(Extracted records)

━━━━━━━━━━

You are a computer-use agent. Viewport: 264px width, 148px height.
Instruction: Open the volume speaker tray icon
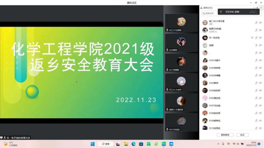[238, 144]
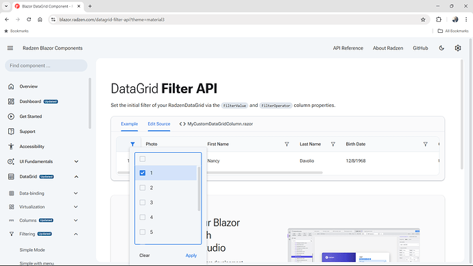473x266 pixels.
Task: Bookmark this page with star icon
Action: (423, 20)
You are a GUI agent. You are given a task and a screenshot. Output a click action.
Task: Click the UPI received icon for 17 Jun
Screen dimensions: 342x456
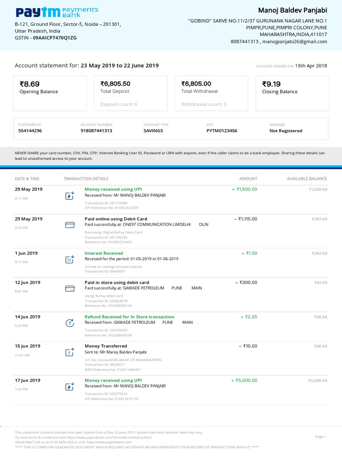69,387
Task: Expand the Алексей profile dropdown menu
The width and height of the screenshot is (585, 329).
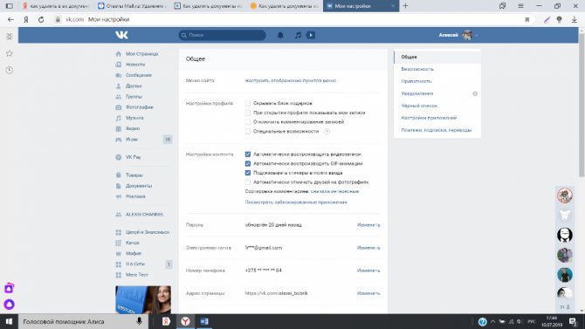Action: coord(458,35)
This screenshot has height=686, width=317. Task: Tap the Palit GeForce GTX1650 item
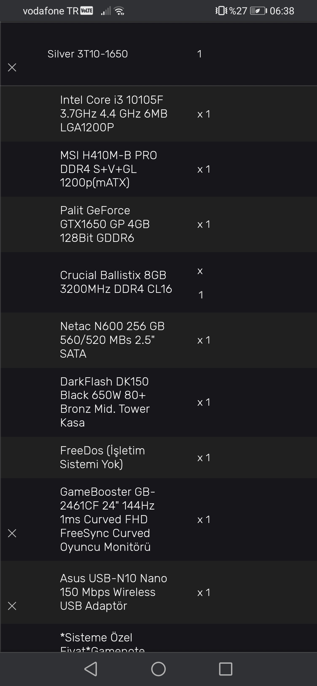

━━━━━━━━━━

Activity
Repeat only the lines from the one with "Instruction: Open the" through the end of the data, both included and exactly as written. Pictures stay out of the copy.

Answer to this exercise
Instruction: Open the volume speaker tray icon
[238, 144]
473x266 pixels.
Task: Bookmark this page with star icon
Action: (423, 20)
You are a GUI agent. You are given a task and a screenshot. Output a click action.
Task: Click the UPI received icon for 17 Jun
Screen dimensions: 342x456
69,387
Task: Expand the Алексей profile dropdown menu
The width and height of the screenshot is (585, 329).
Action: coord(458,35)
This screenshot has height=686, width=317. Task: Tap the Palit GeForce GTX1650 item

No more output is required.